The Eastern New Mexico News - Serving Clovis, Portales and the Surrounding Communities

Police: Funny money resurfacing

 


Clovis Detective Matthew Solari points out differences in a counterfeit $20 Wednesday at the Clovis Police Department. CNJ staff photo: Eric Kluth.

Counterfeit currency is back in circulation.

Clovis police arrested six people in December in connection with what they said was a counterfeiting ring. Now more fake bills are showing up in the region and police have collected more than $5,000 in fake bills since late last year — about half of that since mid-December, police said.

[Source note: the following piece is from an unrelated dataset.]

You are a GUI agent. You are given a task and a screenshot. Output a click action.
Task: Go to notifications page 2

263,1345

Police Detective Matthew Solari said most of the fake money has been in $50 and $20 denominations. The serial numbers on the latest batch are different from the counterfeit bills passed in December. Police said they’re not sure if the latest fake bills have been made recently or if they could be connected to the bills first distributed last year.

“They are still being passed at Wal-Mart. The banks are getting them, probably through fast-food restaurants that get them and don’t check closely,” Solari said.

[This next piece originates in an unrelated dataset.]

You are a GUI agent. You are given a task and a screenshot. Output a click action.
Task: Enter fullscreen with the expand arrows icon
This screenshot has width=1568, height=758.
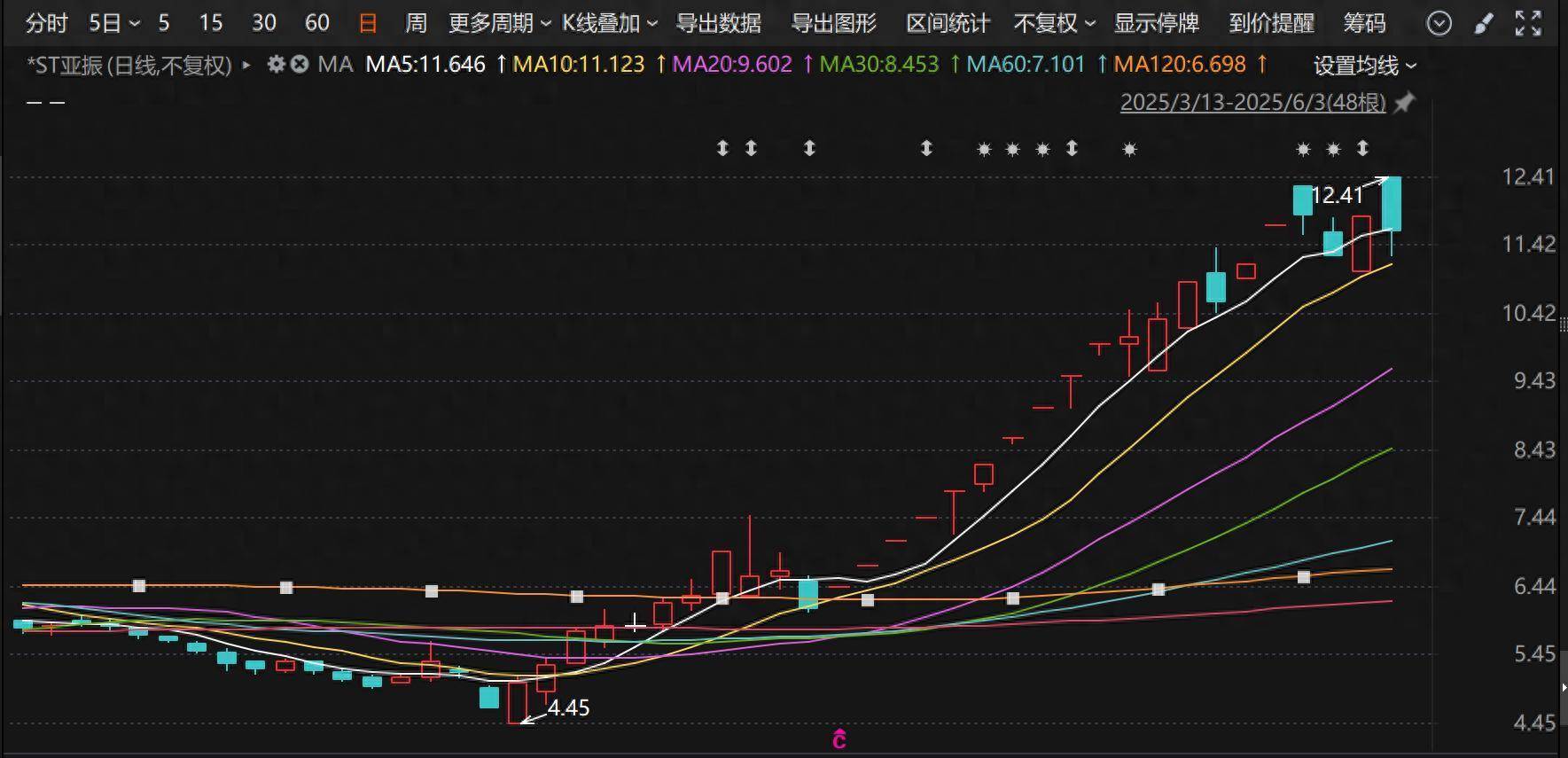[x=1528, y=24]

Police said many of the people caught using the fake funds recently were unaware the bills were fake. Reports of counterfeit bills have come from Farwell, Hereford, Texas, and Roswell, in addition to Clovis.

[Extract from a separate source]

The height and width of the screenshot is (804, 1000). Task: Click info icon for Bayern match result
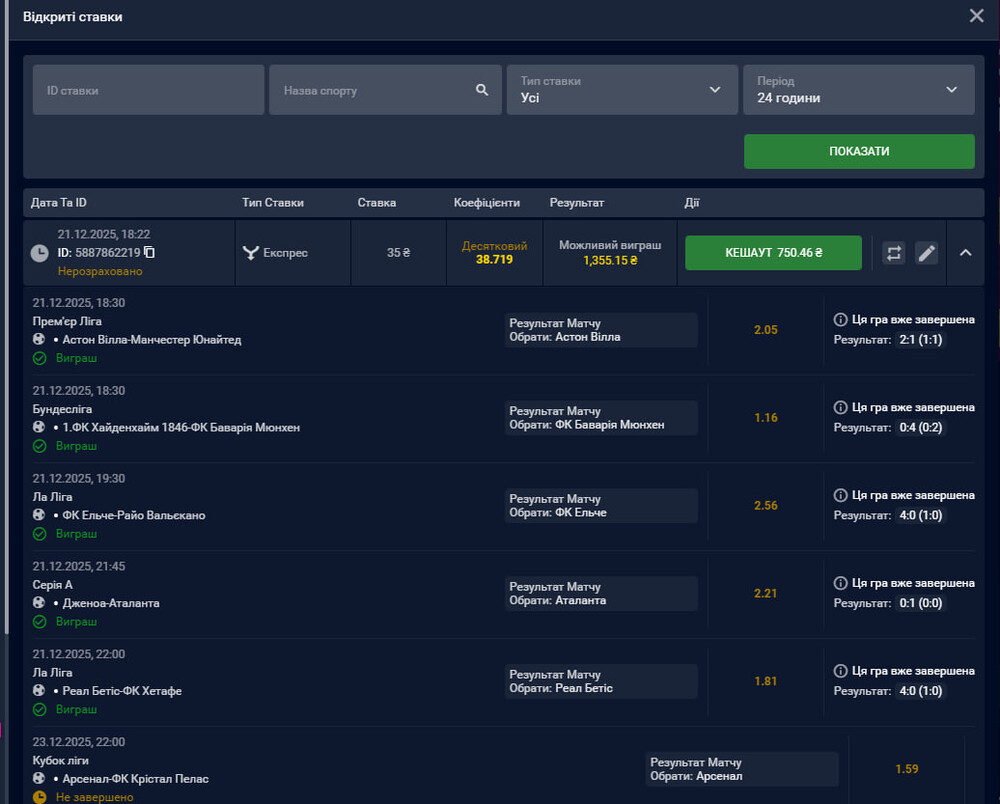point(840,408)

Solari said the counterfeiting techniques have improved since December.

“I held up a counterfeit $50 to a real $5, and I could tell the $5 was older but the colors matched,” Solari said. “On some of the bills, the paper has changed. It began with resume paper, and now it’s smooth and looks like old money.”

Evidence technician Wendell Blair said he’s seen too much “funny money” come into his evidence room and takes extra steps to avoid becoming a victim.

“I check my money very closely,” Blair said.

While it may take time, Solari said Blair’s practice of checking every bill is important. Solari said the easiest items to check include special print on the dollar amount in the lower-right corner of the bill’s face, which changes from green to black when held at an angle; a faint watermark on the far right side of the bill duplicating the face on the bill; and a “security strip” between the portrait and the left side of the bill’s face repeating the cash value in small print in a line running from top to bottom.

Much of the local counterfeit currency has two additional distinctive traits. Sometimes the cut on the edge of the bill is ragged rather than smooth. Also, the local counterfeit printers appear to be using a printer that often adds a blue tint to the green color of the bill.

Solari said even poor replications of the currency have gotten into circulation, and police believe that’s happening because the people passing the money are also involved with illegal drugs.

“It’s filtered down through the drug trade, we’ve realized,” Solari said. “Most drug transactions occur at nighttime and you’re not going to take a lot of time checking money in one of those deals.”

Whoever is making the money faces steep penalties if they’re caught. Solari said forgery of even a single bill is a third-degree felony, regardless of the denomination, and carries a three-year sentence in state prison. Counterfeiters could also face federal charges.